Guna memperkuat posisi tawar dan kesiapsiagaan tempur, AS telah mengerahkan kapal induk kedua ke wilayah Timur Tengah. Langkah ini dipandang sebagai bentuk deterrence terhadap potensi ancaman asimetris di kawasan Teluk. Pengerahan armada tambahan ini bertepatan dengan meningkatnya suhu politik pasca-kegagalan sejumlah negosiasi pembatasan senjata.

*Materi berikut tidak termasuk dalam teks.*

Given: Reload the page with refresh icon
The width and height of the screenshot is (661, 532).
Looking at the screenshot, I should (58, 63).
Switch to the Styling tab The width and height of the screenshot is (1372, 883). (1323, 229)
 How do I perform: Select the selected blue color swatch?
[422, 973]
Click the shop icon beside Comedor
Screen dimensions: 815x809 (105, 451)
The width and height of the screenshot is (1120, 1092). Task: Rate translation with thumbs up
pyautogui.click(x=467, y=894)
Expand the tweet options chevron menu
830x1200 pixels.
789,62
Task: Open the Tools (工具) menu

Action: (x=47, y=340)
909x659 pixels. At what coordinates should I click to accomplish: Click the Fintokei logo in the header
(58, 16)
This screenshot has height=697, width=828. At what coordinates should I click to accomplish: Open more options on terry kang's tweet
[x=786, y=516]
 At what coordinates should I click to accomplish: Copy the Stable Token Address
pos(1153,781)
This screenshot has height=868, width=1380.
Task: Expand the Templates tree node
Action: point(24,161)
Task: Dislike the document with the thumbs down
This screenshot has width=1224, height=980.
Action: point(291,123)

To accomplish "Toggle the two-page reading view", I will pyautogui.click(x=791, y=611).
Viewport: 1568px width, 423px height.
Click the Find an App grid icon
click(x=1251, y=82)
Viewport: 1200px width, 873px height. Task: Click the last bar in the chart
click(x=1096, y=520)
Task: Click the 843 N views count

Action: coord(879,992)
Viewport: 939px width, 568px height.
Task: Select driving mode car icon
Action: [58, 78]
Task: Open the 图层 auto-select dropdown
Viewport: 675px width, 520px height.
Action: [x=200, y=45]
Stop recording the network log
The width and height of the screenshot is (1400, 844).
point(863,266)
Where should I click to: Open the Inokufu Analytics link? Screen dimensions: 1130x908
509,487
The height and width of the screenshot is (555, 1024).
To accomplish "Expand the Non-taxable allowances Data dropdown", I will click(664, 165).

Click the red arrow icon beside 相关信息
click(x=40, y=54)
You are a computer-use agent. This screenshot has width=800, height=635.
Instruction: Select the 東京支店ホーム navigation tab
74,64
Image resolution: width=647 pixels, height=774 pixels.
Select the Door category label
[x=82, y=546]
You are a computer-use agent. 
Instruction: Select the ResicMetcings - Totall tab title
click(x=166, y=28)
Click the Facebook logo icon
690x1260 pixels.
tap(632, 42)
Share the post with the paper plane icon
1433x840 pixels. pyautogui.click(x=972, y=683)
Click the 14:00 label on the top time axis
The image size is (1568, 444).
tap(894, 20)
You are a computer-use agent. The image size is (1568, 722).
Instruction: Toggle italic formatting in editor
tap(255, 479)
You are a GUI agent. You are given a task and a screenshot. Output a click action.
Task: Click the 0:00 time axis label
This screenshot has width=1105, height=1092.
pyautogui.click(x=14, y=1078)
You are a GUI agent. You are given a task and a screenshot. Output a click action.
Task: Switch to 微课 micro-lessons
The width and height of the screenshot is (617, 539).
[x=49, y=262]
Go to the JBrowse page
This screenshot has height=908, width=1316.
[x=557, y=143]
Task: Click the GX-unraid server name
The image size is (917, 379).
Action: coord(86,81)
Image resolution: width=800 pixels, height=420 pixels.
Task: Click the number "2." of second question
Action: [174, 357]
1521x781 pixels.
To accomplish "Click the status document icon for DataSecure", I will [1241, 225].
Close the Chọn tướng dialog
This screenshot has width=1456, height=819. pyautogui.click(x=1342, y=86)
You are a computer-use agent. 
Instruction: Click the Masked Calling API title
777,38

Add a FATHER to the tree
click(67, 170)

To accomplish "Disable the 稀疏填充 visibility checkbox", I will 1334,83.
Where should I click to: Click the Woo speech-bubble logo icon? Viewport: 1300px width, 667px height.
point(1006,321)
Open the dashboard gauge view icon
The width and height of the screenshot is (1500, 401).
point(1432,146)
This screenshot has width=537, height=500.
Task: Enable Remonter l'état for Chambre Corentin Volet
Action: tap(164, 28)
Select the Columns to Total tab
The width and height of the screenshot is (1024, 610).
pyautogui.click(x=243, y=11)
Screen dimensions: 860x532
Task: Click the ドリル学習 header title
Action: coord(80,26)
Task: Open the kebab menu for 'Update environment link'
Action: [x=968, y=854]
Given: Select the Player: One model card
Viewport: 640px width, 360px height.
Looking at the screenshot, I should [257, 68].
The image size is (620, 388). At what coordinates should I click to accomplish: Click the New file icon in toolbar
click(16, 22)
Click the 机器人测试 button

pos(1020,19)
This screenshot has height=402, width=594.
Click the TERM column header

Modernisasi Kekuatan Maritim Indonesia

Di kawasan Asia Tenggara, Indonesia bersiap memperkuat kedaulatan teritorialnya dengan menerima kapal induk Giuseppe Garibaldi dari Angkatan Laut Italia. Kapal yang sebelumnya berfungsi sebagai platform utama anti-kapal selam dan serbu amfibi ini akan menjadi kapal induk pertama dalam sejarah militer Indonesia. Meskipun berstatus hibah, pemerintah Indonesia tetap mengalokasikan anggaran khusus untuk penyesuaian teknis dan modernisasi sistem persenjataan agar sesuai dengan standar operasional TNI Angkatan Laut.

Ekspansi Infrastruktur Nuklir Australia dan Pakta AUKUS

Sementara itu, Australia mempercepat implementasi pakta pertahanan AUKUS dengan mengucurkan dana sebesar 3,9 miliar dollar Australia (sekitar Rp 46 triliun). Investasi masif ini difokuskan pada pembangunan galangan kapal selam bertenaga nuklir yang akan menjadi pusat produksi armada bawah air masa depan Australia. Langkah ini menegaskan komitmen Canberra dalam memperkuat kapabilitas proyeksi kekuatan di kawasan Indo-Pasifik bersama AS dan Inggris.

Analisis mengenai pergerakan militer dan kebijakan pertahanan ini didasarkan pada laporan resmi kementerian terkait serta data intelijen publik yang dirilis hingga pertengahan Februari 2026.